#### Text block:
The Lesser Mouse-tailed Bat, Rhinopoma hardwickii, of the Family Rhinopomatidae, photographed in India.
Credit: Paul Bates.
Bats may hunt by hearing, but a new study finds they have a feeling for flight, too.
The theory--that bats fly by touch--was first proposed in the 1780s by French biologist Georges Cuvier, but it fell out of fashion in the 1930s when researchers discovered the creatures could navigate by emitting high-frequency calls and listening to the echoes as they bounce back, a process called echolocation that's akin to a submarine's sonar.
John Zook, a neurobiologist from Ohio University who conducted the new study, found that touch-sensitive receptors on the bats' wings help them maintain altitude and catch insects in midair.
Zook believes the touch-receptors work together with echolocation to make bats better, more accurate nocturnal hunters. It's thought that echolocation helps bats detect their surroundings, while the touch-sensitive receptors help them stick to their flight path and snag prey.
The touch receptors look like tiny bumps on the wing surface. The bumps contain Merkel cells, a type of touch receptor found on the skin of most mammals, including humans. The touch-sensitive bumps on the bats are unique, however: each has a tiny hair poking out of the center.
When Zook recorded the electrical activity of the Merkel cells, he found they were sensitive to air flowing across the wing. These cells were most active when airflow--particularly turbulent airflow--stimulates the hair.

#### Questions:
1. In the bat flight article, who first proposed that bats fly by touch, and in which decade?
2. Render this sentence from the bat flight article in Spanish: "The touch receptors look like tiny bumps on the wing surface."
3. Reproduce the passage of the bat flight article between "John Zook, a" and "of the center.", inclusive.

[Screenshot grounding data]

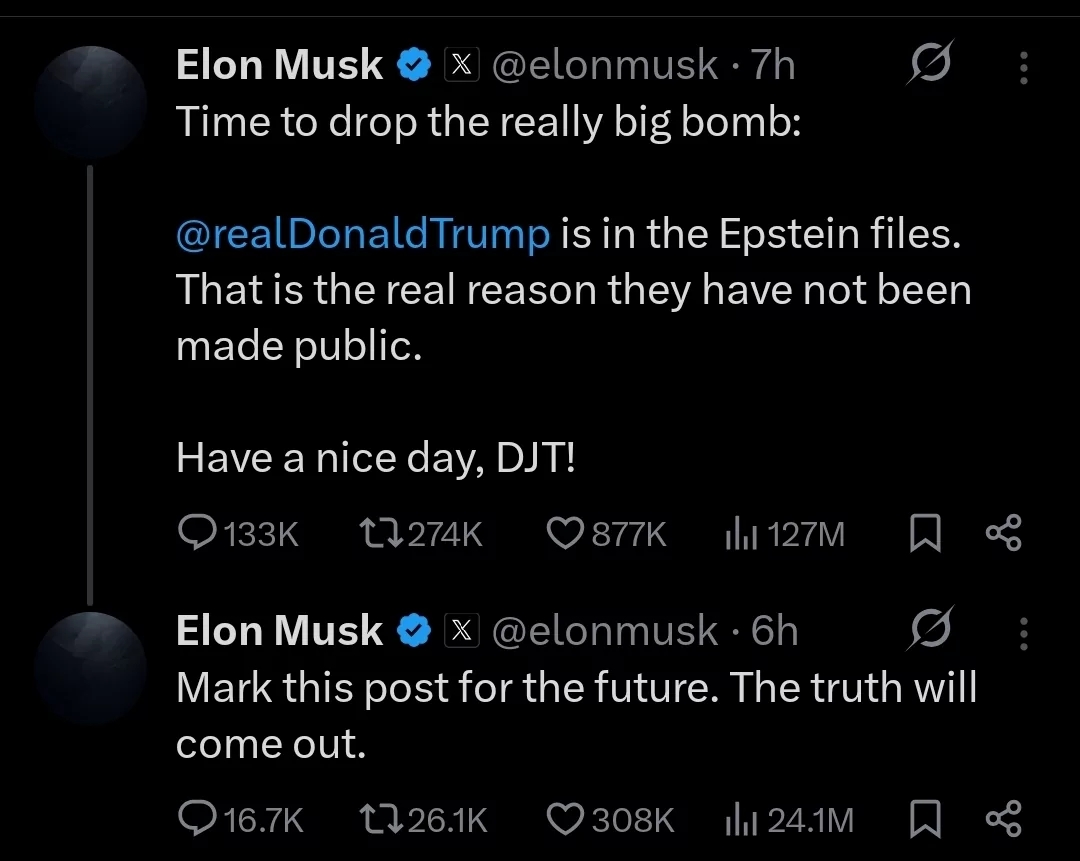This screenshot has width=1080, height=861.
Task: Open the X affiliation badge on second post
Action: tap(461, 630)
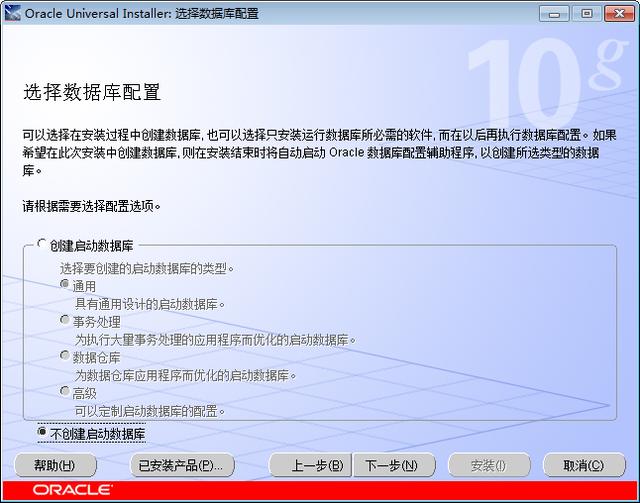Image resolution: width=640 pixels, height=503 pixels.
Task: Open help with the 帮助(H) button
Action: pos(54,465)
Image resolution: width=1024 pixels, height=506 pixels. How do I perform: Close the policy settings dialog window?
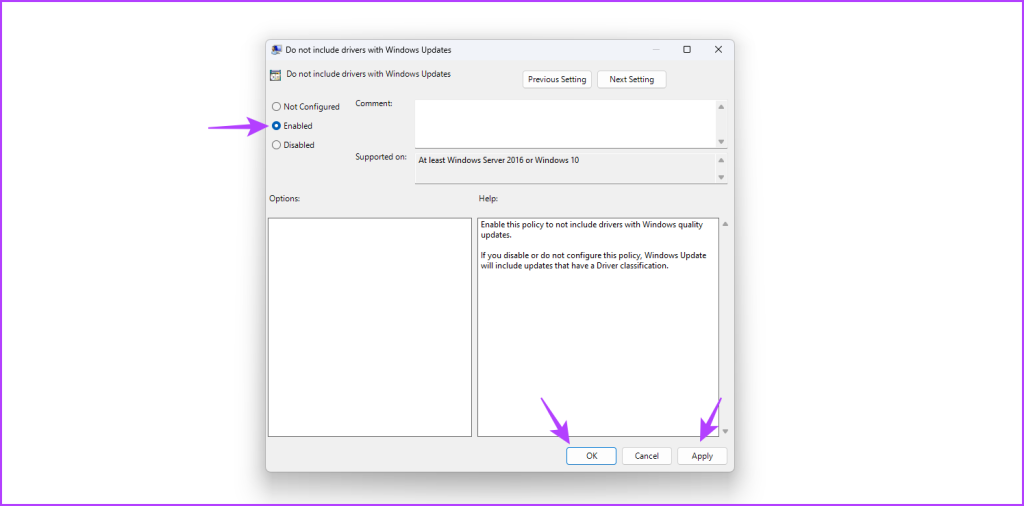coord(718,49)
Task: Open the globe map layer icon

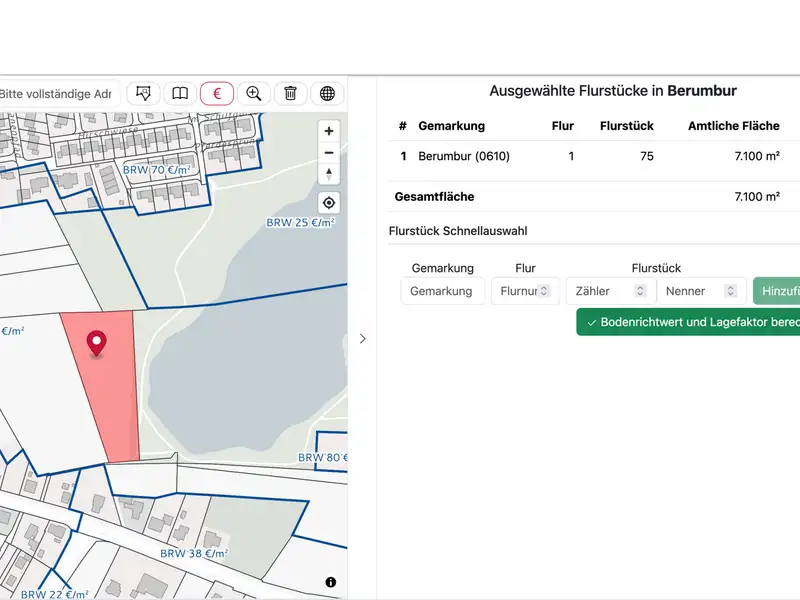Action: click(327, 93)
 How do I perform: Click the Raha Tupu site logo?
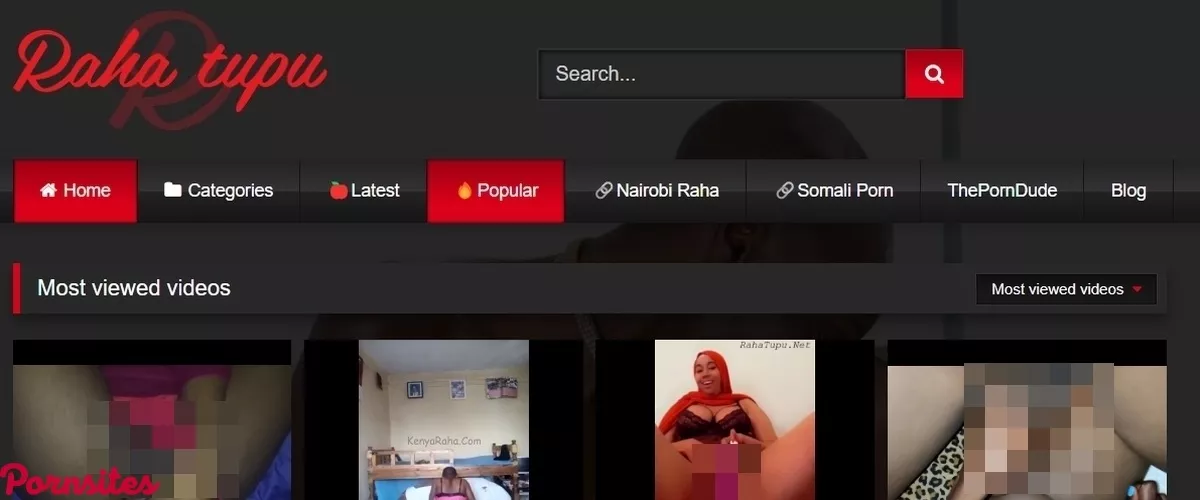click(170, 72)
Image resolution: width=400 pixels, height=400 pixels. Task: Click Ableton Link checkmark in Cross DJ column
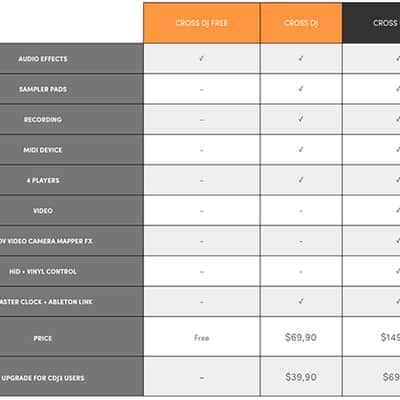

#### Solved problems:
1. French biologist Georges Cuvier first proposed it, in the 1780s.

2. Los receptores táctiles parecen pequeñas protuberancias en la superficie del ala.

3.
John Zook, a neurobiologist from Ohio University who conducted the new study, found that touch-sensitive receptors on the bats' wings help them maintain altitude and catch insects in midair.
Zook believes the touch-receptors work together with echolocation to make bats better, more accurate nocturnal hunters. It's thought that echolocation helps bats detect their surroundings, while the touch-sensitive receptors help them stick to their flight path and snag prey.
The touch receptors look like tiny bumps on the wing surface. The bumps contain Merkel cells, a type of touch receptor found on the skin of most mammals, including humans. The touch-sensitive bumps on the bats are unique, however: each has a tiny hair poking out of the center.